XU Jiao1, CHEN Bin1, JI Cheng2   

  1. 1 Department of Pharmacy, the Second People's Hospital of Wuhu, Wuhu 241000, Anhui, China;
    2 Department of Pharmacy, the Affiliated Drum Tower Hospital of Nanjing University Medical School, Nanjing 210008, Jiangsu, China
  • Received:2014-07-11 Revised:2015-01-07 Published:2015-05-07

Abstract: Hypothyroidism occurs as a result of underproduction or underutilization of thyroid hormone due to various causes. It is one of the most common endocrine disorders. Oral levothyroxine (L-T4) is the drug of choice for the management of hypothyroidism.
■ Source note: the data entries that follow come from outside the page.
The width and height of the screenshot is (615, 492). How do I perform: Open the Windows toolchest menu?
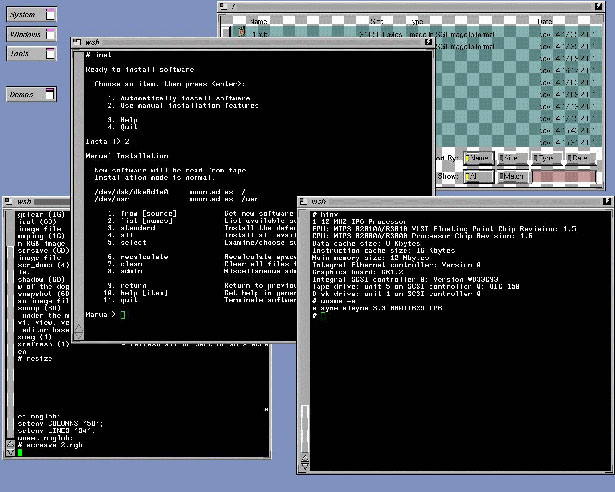31,34
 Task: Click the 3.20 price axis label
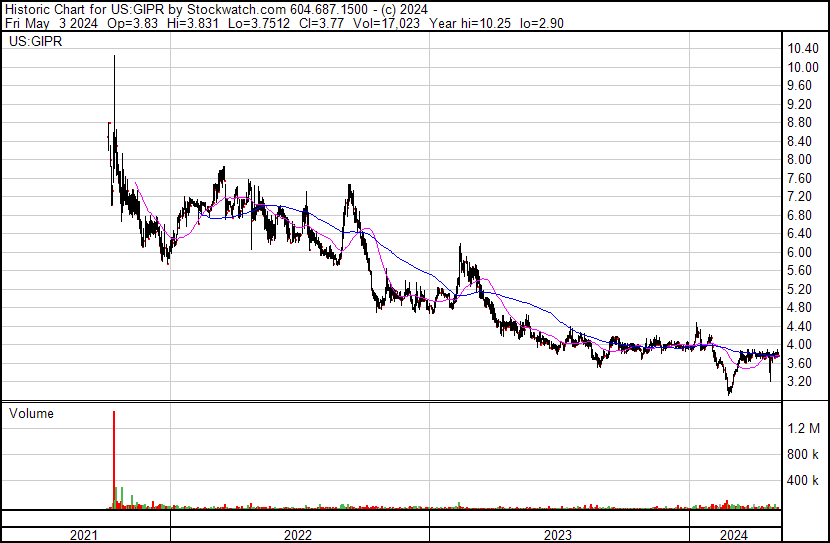[800, 382]
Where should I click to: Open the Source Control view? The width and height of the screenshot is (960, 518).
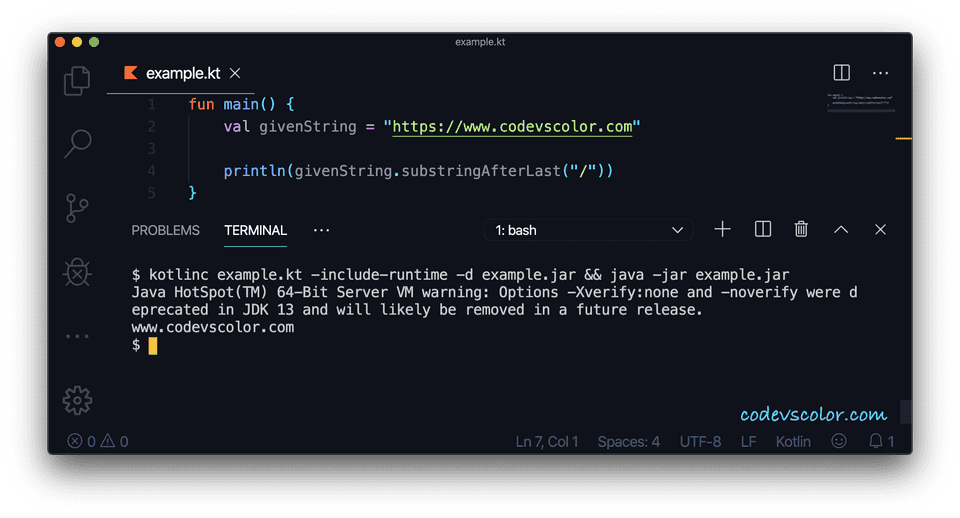77,208
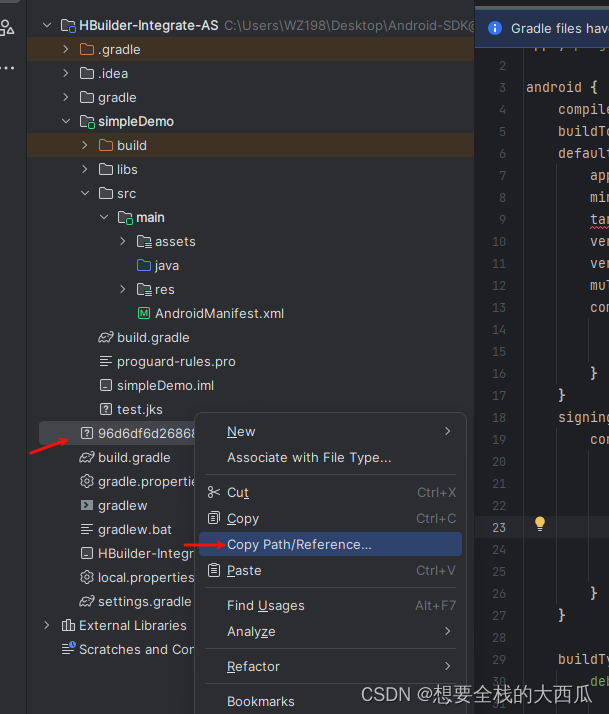Click the test.jks file icon
Viewport: 609px width, 714px height.
tap(106, 409)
But approximately 10% of hypothyroid patients are dissatisfied with the outcome of L-T4 replacement. Several factors can affect achieving the goals with L-T4 therapy; in addition to age, concurrent medications, patient compliance and so on, genetic factors are also important, such as the type 2 deiodinase gene (DIO2) and the uridine diphosphate glucuronosyltransferase (UGT) 1A1 gene polymorphisms. To understand the association between gene polymorphisms and L-T4 dose in patients with primary hypothyroidism will be further improved patient outcomes and provide reference for clinical use.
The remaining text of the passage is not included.